I daresay you would have to travel to Norfolk for that.”

  “Yes, of course. Thank you. I am enormously obliged to you.” And indeed he was. He raced out of the building and flung himself into the first vacant hansom that passed, shouting to the driver to take him to the police station, where he could find John Evan and tell him what he now knew.

  But he was obliged to wait nearly three hours before Evan returned from the case he was on, by which time it was long after dark and had begun to rain. They sat together in the coffee shop, warming themselves with hands around hot mugs, sipping slowly at the steaming liquid, a babble of noise around them and constant movement as people came and went.

  “Buckingham!” Evan said with surprise. “I don’t recall the name.”

  “But there must be a case concerning a Buckingham!” Monk insisted. “Try eight years ago specifically.” It was a cry of desperation. Terror gripped inside him that his wrong against Drusilla had been personal … and unforgivable not only to her but to himself as well.

  “I went back over all your cases,” Evan said with pain in his eyes. “There was no Buckingham that I can remember, either charged or accused. But of course I’ll try again. I’ll look specifically for the name.”

  “Perhaps I’d better go to Norfolk.” Monk stared beyond Evan without seeing the thronged room or hearing the laughter. “That’s where they lived.”

  “Why would you have gone to Norfolk?” Evan was puzzled. “You only dealt with London cases. If it happened there, the local police would have handled it, not you.” He shrugged very slightly, and shivered as if someone had opened an outside door, although the coffee shop was almost too hot, with its crowded atmosphere and steaming drinks, and the fire leaping in the hearth. “I suppose it could have started in London, and there have been witnesses—and suspects, for that matter—in Norfolk. I’ll try.” He frowned, knowing he was speaking only for comfort. “Don’t worry, if it’s there, I’ll find it.”

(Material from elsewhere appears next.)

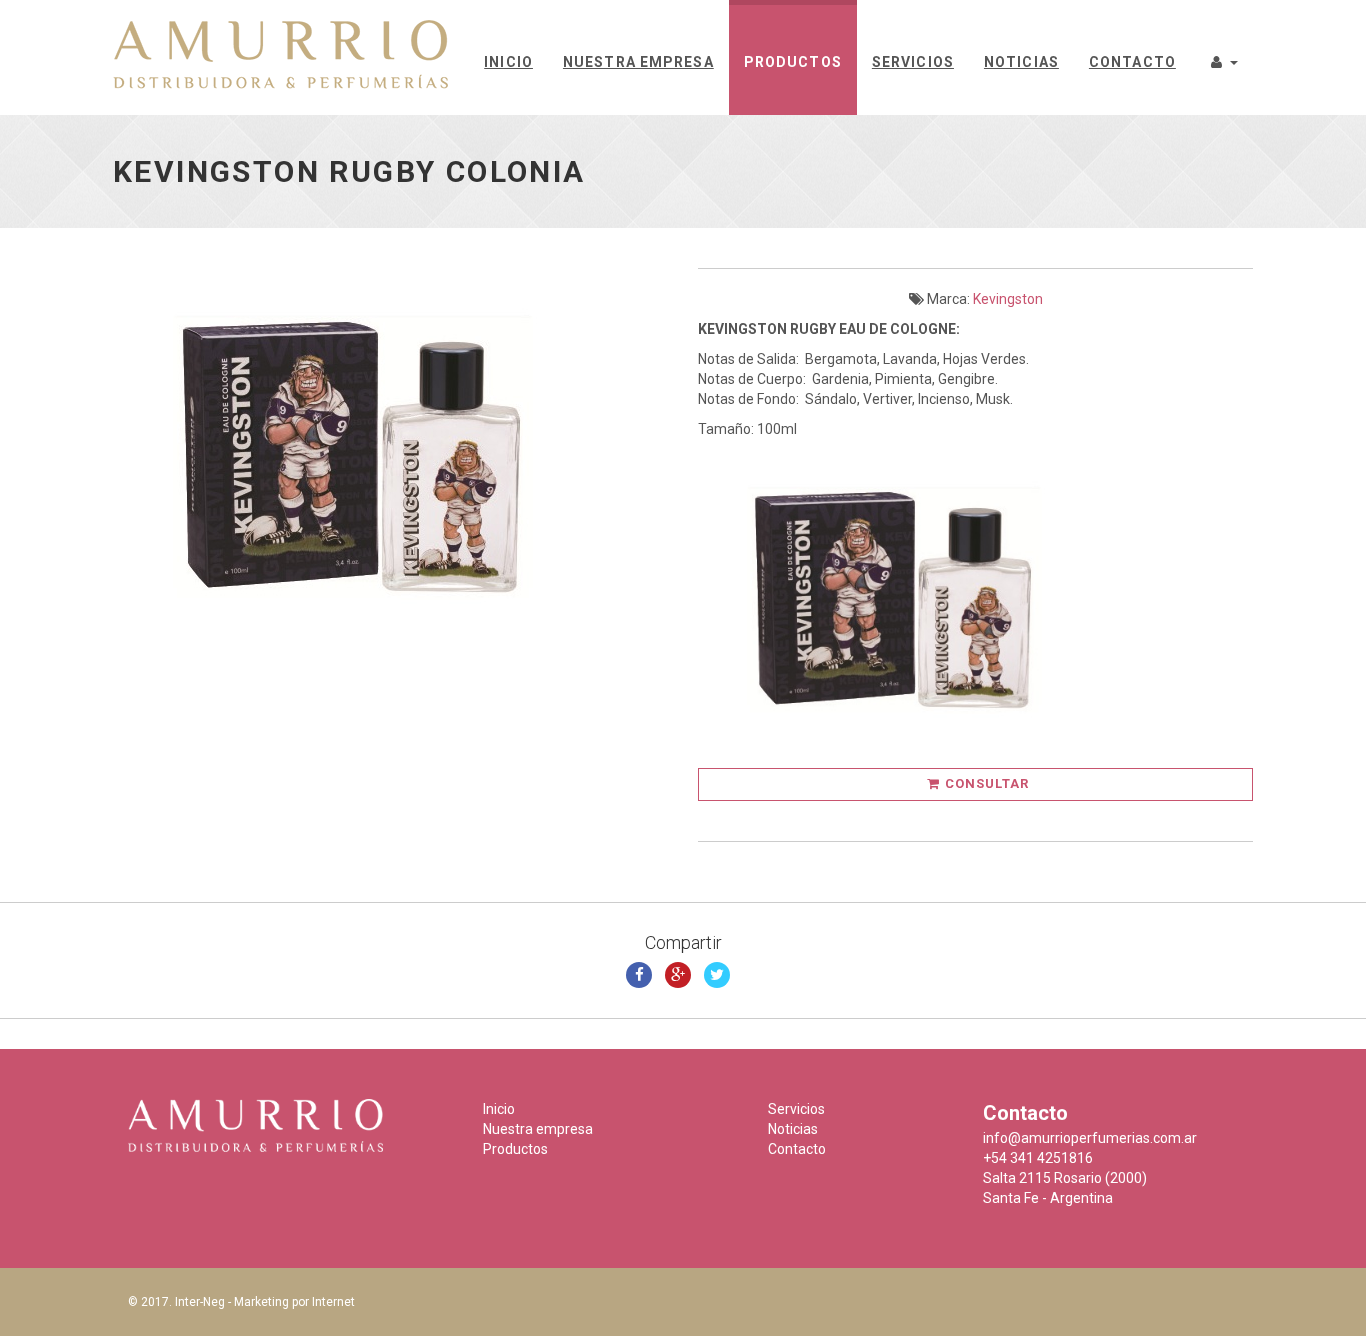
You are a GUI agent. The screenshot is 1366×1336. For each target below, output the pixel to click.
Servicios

  And if it is not, Monk thought, then any injury to her was personal, and how in God’s name do I learn that? How will I ever know my own view of it, why I did whatever it was, what I thought or felt, what there is in mitigation for me?

  He finished his coffee and stood up. He had not the heart even to meet Evan’s eyes. What would he think or feel when he knew the truth, what bitter disillusion and sense of betrayal? He was so afraid of it, it was as if it had already happened.

  “Thank you,” he said with his voice choking in his throat. He wanted to add more, but could think of nothing. “Thank you.”

  Hester was also deeply afraid for Monk, not for what he might have done—she had not concerned herself with that—but for the ruin it would bring him when Drusilla made her charges public. The fact that she could not prove them was immaterial. She had chosen her time and place to be melodramatic with great skill. Not a man or woman emerging from the party in North Audley Street would forget the sight of her pitching headlong out of the moving cab, her clothes torn, screaming that she had been assaulted. Whatever reason told them, they would relive the emotions, the horror and the sense of outrage. And they would be totally unprepared to accept that they had been duped. It would make them foolish, and that would be intolerable.

  Something must be done to help him, something practical and immediate. There was little use trying to limit the damage after it was done.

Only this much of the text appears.